Absent from the title search was a 1998 foreclosure judgment on the property from LPP Mortgage LTD. In August 2006, LPP Mortgage filed suit against Davidson and Texcorp to enforce the preexisting judgment. Subsequently, U.S. Bank succeeded Texcorp's interests and filed a third-party claim against Integrity and Southern Title, asserting the following: (1) breach of contract; and (2) the tort of "negligent real estate closing." Integrity cross-filed for summary judgment claiming it was only a middle man and not responsible for the faulty title search.

The trial court granted Integrity's motion, stating it did not breach contract because it was not a part of the policy, and it was not negligent because it owed no duty to U.S. Bank. U.S. Bank moved to correct error and for relief from judgment, offering an affidavit as evidence of the exact relationship Integrity had to the original transaction. The trial court denied the motions and U.S. Bank appealed.

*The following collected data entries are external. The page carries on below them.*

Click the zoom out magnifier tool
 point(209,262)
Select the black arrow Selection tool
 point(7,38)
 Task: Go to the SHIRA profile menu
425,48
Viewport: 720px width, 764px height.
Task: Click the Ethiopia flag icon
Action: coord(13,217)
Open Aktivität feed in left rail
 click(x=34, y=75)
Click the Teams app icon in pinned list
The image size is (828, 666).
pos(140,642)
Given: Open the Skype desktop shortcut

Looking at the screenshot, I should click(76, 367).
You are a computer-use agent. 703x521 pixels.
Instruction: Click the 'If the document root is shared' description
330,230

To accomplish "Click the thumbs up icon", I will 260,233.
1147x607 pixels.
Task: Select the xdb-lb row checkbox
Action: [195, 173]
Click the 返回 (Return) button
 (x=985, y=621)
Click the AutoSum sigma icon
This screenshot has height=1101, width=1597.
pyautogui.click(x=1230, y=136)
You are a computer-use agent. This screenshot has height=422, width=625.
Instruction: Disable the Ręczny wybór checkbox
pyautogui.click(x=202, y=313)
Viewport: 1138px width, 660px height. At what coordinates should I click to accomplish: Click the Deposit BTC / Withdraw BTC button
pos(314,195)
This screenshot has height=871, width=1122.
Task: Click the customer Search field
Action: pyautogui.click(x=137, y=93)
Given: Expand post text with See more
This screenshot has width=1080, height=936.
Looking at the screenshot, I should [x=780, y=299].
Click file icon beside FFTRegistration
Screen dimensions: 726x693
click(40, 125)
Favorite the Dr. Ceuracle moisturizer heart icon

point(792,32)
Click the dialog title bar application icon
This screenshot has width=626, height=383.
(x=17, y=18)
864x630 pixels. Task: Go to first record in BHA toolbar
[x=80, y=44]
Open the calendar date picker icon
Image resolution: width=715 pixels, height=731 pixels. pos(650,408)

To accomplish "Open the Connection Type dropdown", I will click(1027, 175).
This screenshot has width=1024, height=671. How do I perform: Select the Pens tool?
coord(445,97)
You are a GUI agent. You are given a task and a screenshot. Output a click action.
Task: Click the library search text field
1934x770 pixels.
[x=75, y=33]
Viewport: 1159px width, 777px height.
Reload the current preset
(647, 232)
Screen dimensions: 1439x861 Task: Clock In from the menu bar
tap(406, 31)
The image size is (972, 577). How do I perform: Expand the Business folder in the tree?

Holding:Affirmed in part, reversed in part, and remanded. The trial court held that the affidavit drew inadmissible legal conclusions while failing to raise a triable issue of fact. On the contract issue, the appeals court reversed, stating that few specific facts are necessary to assert the existence of a basic contract. A contract was sufficiently implied in the assertion that Texcorp and Integrity "contracted" for a title commitment, mortgage closing, and "an insured first and superior mortgage lien against the subject real property" upon which Texcorp relied in issuing the mortgage. Because the affidavit submitted by U.S. Bank contradicted one relied upon by Integrity, a triable issue of fact existed.

However, under Indiana law, U.S. Bank had no tort cause of action against Integrity. U.S. Bank has only an opportunity to recover for breach of contract, because there is no independent tort cause of action for a mortgage company against a title company that issues an incorrect title insurance commitment.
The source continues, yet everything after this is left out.